# Problem
Each line from the one with "The image size is (788, 672)." through the last line of the records must be output exactly, both ends included.

# Excerpted records

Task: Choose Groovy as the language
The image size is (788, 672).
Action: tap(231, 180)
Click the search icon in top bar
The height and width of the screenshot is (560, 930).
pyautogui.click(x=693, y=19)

# Response area
The image size is (788, 672).
Action: tap(231, 180)
Click the search icon in top bar
The height and width of the screenshot is (560, 930).
pyautogui.click(x=693, y=19)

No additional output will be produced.